Second, partial residuals for GLMs are most useful in domains where the link function is nearly linear. As noted by Cook and Croos-Dabrera (1998):

But if \(\mu(x)\) stays well away from its extremes so that the link function \(h\) is essentially a linear function of \(\mu\), and if \(\mathbb{E}[x_1 \mid x_2]\) is linear, then fitting a reasonable regression curve to the partial residual plot should yield a useful estimate of \(g\) within the class of GLMs.

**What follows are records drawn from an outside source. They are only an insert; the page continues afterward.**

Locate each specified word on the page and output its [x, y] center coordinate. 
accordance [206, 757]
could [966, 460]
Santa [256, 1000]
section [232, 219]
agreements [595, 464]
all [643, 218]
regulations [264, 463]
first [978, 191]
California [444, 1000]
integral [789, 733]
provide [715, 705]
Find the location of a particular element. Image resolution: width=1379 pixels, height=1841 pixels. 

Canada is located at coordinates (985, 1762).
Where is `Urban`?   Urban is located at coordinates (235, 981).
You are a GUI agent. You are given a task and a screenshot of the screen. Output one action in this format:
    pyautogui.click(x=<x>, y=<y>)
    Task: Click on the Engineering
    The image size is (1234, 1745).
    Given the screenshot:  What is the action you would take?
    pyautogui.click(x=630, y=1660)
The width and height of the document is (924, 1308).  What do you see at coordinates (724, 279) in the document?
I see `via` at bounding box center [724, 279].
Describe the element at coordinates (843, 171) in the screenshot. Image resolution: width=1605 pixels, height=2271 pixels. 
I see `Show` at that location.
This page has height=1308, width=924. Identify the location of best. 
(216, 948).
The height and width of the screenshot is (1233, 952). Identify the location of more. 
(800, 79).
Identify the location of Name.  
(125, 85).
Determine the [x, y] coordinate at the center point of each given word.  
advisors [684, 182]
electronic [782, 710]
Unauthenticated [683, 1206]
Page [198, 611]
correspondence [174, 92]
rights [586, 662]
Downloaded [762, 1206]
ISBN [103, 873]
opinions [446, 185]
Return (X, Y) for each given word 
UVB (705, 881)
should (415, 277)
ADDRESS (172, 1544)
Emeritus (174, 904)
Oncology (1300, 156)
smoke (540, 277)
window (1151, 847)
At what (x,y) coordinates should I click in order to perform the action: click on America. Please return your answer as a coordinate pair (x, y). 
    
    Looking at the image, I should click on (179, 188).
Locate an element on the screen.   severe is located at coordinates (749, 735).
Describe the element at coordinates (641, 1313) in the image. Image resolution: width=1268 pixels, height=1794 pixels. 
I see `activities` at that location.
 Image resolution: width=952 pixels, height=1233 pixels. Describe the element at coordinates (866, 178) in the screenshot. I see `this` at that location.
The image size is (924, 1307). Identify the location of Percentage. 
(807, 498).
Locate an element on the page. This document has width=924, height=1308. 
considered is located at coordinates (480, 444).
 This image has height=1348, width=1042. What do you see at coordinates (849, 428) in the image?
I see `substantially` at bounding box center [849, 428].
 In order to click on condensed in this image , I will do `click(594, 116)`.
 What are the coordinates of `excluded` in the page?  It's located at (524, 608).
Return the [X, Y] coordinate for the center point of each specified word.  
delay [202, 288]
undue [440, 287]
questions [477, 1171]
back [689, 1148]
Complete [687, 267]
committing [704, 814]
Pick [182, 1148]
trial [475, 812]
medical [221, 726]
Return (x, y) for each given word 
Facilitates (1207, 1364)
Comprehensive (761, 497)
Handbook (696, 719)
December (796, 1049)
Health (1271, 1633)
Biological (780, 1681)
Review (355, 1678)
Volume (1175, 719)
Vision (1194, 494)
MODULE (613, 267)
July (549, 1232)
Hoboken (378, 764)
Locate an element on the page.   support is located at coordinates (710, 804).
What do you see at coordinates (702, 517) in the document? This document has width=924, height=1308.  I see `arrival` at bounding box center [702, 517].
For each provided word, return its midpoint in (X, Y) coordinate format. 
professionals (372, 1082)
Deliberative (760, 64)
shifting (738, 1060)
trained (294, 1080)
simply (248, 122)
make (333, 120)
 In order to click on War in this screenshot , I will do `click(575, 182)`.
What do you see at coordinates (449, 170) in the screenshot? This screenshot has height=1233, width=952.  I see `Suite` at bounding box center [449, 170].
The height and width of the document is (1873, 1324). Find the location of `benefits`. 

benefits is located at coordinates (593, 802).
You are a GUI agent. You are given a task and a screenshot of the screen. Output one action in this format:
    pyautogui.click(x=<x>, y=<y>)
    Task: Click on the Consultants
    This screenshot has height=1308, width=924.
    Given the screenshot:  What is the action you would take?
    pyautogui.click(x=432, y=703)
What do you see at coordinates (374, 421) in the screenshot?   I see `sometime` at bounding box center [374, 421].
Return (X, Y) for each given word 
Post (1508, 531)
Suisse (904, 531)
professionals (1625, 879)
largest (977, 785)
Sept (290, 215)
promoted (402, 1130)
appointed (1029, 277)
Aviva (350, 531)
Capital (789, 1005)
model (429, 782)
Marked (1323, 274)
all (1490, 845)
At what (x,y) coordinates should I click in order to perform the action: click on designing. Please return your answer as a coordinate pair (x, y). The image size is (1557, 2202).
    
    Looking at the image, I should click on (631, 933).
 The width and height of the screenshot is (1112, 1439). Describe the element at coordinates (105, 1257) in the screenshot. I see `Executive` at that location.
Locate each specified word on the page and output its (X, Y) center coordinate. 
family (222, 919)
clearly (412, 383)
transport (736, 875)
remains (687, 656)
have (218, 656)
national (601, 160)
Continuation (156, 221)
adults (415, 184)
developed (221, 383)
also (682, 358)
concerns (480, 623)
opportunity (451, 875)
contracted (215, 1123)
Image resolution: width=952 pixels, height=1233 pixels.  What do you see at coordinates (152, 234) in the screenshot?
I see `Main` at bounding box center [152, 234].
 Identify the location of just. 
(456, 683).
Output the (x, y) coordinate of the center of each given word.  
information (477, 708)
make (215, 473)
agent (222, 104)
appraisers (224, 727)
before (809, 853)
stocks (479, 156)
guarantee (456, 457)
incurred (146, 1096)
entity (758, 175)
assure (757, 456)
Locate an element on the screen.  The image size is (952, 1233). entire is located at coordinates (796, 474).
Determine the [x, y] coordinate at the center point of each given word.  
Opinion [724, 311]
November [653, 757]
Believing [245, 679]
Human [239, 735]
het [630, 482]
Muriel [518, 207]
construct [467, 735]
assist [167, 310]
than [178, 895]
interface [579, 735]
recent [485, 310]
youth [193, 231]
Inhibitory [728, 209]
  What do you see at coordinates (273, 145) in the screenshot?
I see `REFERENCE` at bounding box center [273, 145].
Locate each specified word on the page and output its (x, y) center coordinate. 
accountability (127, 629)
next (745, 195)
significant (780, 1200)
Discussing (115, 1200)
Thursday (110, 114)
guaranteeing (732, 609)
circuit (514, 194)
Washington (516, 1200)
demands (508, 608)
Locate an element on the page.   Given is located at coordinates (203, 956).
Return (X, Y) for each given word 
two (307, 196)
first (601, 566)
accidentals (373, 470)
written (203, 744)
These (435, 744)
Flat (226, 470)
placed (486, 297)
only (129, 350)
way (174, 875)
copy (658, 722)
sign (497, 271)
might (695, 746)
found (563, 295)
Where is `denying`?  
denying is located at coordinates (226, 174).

That is, for partial residual plots to work well, the range of \(x\) needs to be limited so that the link function is approximately linear. But here the range of \(X_1\) and \(X_2\) is large enough that the link is decidedly nonlinear. For instance, if we fix \(X_2 = 5\) (the middle of its marginal distribution) and vary \(X_1\) across its range in the population, the mean function is exponential:

```
ggplot() +
geom_function(fun = function(x1) {
exp(0.7 + 0.2 * x1 + x1^2 / 100 - 0.2 * 5)
}) +
xlim(-5, 10) +
labs(x = "X1", y = "μ(x1, 5)")
```

If \(X_1\) were restricted to a smaller range, this curve would be more approximately linear, and the partial residual plots would give a better approximation of the true relationship.

The randomized quantile residuals avoid these problems, and work much better as a general-purpose means to detect misspecification in GLMs. But they do not share the useful property of partial residuals—which, under ideal circumstances, reveal the true shape of the relationship, making it easier to update the model.

In short, graphical diagnostics for GLMs are possible, and model lineups make it easier to distinguish when a strange pattern is a genuine problem and when it is an artifact of the model. But determining the nature of the misspecification and the appropriate changes to the model is more difficult than in linear regression. No one diagnostic plot is a panacea.